The future of the Union and the challenge of the pandemic crisis: between uncertainty and hope
by Luigi Moccia
Jean Monnet Chair - Chief Editor "La Cittadinanza Europea"
July 14, 2020
As a result of a survey commissioned by the European Parliament, a “majority (56 %)” of EU citizens are of the opinion that “the EU should have more financial means to overcome the impact of the pandemic”, and “Public health tops the priority list, with economic recovery and climate change” (News European Parliament, Press Room/Citizens call for a bigger EU budget to tackle Citizens call for a bigger EU budget to tackle crisis).
The survey (Uncertainty | EU | Hope, A Public Opinion Survey” commissioned by the European Parliament, First Results - 14 July 2020), while recording this significant result of a large majority of European public opinion well aware of the consequences of the pandemic crisis in the health sector and economy, with “over two thirds (68%) of respondents” who are favourable to a stronger role for the Union (“the EU should have more competences to deal with crises such as the COVID-19 pandemic”) as well as to greater financial means (56% of respondents supporting a “bigger budget”) for tackling and overcoming such consequences, it seems however to be in contrast with divisions and resistances inside the European Council with a minority of member states opposing (some of) the extraordinary measures and powers envisaged by the proposal of a EU recovery fund (“Next Generation EU”) presented by the President of the EU Commission Ursula von der Leyen in her Speech at the European Parliament Plenary on the EU Recovery Package (warning inter alia that “This is an urgent and exceptional necessity for an urgent and exceptional crisis”).

-----

#### [Work order A]
Translate this sentence from the text on the Union and the pandemic crisis into Spanish: "As a result of a survey commissioned by the European Parliament, a “majority (56 %)” of EU citizens are of the opinion that “the EU should have more financial means to overcome the impact of the pandemic”, and “Public health tops the priority list, with economic recovery and climate change” (News European Parliament, Press Room/Citizens call for a bigger EU budget to tackle Citizens call for a bigger EU budget to tackle crisis)."
#### [Work order B]
Rewrite the passage of the text on the Union and the pandemic crisis between "July 14, 2020" and "to tackle crisis).", inclusive, renaming "survey" as "poll".

-----

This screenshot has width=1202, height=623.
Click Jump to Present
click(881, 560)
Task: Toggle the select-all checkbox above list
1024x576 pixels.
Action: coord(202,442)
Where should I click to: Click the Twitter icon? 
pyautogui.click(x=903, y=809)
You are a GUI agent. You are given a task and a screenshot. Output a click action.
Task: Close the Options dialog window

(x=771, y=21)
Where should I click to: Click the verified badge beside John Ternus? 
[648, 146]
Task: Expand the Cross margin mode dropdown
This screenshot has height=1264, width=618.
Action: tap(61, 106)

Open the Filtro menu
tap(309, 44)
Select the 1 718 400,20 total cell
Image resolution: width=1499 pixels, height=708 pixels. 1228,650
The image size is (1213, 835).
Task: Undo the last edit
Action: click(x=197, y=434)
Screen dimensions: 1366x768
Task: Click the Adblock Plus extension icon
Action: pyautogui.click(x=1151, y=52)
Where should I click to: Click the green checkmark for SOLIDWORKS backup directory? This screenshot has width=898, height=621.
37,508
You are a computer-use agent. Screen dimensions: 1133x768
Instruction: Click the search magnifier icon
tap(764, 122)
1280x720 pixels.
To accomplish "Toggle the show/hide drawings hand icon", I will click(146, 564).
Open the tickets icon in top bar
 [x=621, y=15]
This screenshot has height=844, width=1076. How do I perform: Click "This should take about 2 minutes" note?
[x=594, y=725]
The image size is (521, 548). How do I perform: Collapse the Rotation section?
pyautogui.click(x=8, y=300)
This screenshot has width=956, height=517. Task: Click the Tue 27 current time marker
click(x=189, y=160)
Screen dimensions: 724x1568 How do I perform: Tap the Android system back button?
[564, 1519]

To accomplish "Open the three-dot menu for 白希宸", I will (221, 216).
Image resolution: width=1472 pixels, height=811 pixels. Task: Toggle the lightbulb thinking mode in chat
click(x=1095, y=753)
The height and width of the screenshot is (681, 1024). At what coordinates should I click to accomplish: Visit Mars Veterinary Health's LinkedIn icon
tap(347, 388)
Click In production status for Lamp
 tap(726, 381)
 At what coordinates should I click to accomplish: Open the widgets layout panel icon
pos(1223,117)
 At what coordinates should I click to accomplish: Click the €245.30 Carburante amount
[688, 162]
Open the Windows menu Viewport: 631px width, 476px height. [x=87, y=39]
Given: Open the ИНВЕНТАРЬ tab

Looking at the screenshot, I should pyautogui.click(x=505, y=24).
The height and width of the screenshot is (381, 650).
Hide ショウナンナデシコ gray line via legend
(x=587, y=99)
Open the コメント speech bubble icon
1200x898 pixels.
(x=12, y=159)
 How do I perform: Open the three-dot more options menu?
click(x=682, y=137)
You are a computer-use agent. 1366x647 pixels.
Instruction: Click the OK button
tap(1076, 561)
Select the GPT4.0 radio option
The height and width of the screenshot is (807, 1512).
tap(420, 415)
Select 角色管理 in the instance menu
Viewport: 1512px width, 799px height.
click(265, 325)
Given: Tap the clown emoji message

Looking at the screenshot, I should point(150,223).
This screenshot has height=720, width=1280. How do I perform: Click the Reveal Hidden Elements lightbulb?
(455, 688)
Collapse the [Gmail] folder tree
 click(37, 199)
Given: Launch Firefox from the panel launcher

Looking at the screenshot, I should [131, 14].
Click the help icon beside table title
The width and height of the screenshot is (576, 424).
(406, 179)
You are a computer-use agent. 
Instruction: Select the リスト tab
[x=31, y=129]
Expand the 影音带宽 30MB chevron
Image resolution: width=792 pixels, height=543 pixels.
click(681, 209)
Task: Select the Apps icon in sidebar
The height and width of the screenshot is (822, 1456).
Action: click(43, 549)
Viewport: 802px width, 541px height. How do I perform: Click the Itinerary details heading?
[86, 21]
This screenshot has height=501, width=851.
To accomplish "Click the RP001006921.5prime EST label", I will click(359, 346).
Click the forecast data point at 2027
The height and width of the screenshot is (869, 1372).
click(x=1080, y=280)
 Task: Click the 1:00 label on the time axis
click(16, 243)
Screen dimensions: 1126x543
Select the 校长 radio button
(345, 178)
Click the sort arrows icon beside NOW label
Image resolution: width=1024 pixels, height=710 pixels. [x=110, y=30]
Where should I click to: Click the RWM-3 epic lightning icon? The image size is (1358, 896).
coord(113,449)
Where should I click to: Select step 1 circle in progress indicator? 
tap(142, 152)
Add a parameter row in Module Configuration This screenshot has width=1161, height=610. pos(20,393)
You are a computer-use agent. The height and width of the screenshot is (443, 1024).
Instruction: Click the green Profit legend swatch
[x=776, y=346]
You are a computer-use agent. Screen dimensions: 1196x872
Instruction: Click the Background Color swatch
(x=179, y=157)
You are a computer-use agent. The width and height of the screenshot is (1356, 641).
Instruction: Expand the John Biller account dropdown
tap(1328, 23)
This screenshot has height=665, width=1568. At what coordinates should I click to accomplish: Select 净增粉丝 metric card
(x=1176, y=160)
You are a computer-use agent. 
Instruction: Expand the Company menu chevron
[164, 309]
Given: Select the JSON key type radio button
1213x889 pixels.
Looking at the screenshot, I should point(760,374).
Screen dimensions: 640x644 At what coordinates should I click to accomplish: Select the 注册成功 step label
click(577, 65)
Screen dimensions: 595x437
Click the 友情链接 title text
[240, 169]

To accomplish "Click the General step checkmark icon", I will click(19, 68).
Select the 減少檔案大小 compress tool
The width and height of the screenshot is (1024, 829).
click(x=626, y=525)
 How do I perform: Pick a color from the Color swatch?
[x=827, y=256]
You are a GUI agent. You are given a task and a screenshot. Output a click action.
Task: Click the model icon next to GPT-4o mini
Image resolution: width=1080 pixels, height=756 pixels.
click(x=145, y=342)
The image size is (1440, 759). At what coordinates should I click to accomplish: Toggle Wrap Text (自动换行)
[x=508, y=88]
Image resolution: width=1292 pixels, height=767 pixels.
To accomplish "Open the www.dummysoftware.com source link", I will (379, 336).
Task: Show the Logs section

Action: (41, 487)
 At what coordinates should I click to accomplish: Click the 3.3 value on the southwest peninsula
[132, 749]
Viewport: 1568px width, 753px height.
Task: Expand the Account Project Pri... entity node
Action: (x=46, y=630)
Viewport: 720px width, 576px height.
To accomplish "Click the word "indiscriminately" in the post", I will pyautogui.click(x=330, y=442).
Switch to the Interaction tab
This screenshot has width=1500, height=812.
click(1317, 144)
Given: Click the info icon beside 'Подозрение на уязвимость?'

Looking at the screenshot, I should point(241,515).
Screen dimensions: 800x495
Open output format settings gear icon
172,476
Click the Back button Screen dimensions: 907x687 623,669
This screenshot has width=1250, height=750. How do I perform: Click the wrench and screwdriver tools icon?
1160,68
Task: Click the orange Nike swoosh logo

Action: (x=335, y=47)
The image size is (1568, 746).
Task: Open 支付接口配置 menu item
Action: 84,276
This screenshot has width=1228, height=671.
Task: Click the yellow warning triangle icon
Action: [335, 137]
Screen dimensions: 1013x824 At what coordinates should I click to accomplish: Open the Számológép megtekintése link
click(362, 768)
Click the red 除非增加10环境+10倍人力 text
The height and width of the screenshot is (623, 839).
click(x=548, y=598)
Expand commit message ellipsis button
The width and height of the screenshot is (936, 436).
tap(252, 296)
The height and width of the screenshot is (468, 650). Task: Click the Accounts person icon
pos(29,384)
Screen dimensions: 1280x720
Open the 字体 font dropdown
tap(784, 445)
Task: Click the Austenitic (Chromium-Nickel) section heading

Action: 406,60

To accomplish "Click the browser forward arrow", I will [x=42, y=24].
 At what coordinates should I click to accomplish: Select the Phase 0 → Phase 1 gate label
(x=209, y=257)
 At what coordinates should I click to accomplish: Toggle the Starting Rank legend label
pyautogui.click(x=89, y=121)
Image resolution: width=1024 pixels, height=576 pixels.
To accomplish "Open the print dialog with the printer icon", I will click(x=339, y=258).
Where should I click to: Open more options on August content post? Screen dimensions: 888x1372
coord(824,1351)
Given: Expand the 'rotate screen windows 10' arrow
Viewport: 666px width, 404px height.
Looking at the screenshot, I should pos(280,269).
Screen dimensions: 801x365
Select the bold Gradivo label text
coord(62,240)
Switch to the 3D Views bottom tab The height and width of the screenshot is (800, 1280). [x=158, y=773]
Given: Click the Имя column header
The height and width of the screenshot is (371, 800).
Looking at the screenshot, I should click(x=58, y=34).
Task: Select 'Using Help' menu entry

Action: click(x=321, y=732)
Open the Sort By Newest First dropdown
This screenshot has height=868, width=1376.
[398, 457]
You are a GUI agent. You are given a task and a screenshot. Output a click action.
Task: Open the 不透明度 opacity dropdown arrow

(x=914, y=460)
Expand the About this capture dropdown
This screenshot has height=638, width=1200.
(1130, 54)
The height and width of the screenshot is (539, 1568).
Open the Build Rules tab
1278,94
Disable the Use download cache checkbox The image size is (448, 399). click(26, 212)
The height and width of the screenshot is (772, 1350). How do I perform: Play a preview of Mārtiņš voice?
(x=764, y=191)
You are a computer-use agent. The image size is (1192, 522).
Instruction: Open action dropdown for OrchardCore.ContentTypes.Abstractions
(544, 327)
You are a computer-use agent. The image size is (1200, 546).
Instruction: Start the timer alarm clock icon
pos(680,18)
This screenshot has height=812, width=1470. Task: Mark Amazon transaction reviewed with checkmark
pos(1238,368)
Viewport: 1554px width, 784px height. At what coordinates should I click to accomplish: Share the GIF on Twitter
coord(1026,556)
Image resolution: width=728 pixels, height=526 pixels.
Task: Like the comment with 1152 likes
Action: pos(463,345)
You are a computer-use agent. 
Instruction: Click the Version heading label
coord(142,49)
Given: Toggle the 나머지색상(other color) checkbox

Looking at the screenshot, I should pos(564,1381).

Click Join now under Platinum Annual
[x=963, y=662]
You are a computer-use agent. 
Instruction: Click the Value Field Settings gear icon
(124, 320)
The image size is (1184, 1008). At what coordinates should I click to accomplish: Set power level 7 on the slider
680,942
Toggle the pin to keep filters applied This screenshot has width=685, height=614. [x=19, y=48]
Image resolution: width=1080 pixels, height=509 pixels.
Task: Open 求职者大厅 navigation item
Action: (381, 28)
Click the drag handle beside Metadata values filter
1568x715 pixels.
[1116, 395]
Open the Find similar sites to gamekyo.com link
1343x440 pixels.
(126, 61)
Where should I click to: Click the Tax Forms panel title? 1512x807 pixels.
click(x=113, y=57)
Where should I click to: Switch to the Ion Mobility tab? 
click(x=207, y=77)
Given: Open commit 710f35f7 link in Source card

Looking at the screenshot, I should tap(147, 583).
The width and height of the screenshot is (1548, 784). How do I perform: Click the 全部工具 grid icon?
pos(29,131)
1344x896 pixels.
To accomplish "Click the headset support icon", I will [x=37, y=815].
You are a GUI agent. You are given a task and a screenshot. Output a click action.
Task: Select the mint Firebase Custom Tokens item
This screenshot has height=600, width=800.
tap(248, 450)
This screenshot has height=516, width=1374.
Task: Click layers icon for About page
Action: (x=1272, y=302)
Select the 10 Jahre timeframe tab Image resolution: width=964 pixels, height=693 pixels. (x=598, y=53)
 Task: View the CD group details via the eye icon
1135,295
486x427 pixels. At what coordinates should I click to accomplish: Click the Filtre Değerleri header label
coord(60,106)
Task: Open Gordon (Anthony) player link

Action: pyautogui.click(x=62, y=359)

-----

#### [Output A]
Como resultado de una encuesta encargada por el Parlamento Europeo, una «mayoría (56 %)» de los ciudadanos de la UE opina que «la UE debería disponer de más medios financieros para superar el impacto de la pandemia», y «la salud pública encabeza la lista de prioridades, junto con la recuperación económica y el cambio climático» (News European Parliament, Press Room/Citizens call for a bigger EU budget to tackle Citizens call for a bigger EU budget to tackle crisis).

#### [Output B]
July 14, 2020
As a result of a poll commissioned by the European Parliament, a “majority (56 %)” of EU citizens are of the opinion that “the EU should have more financial means to overcome the impact of the pandemic”, and “Public health tops the priority list, with economic recovery and climate change” (News European Parliament, Press Room/Citizens call for a bigger EU budget to tackle Citizens call for a bigger EU budget to tackle crisis).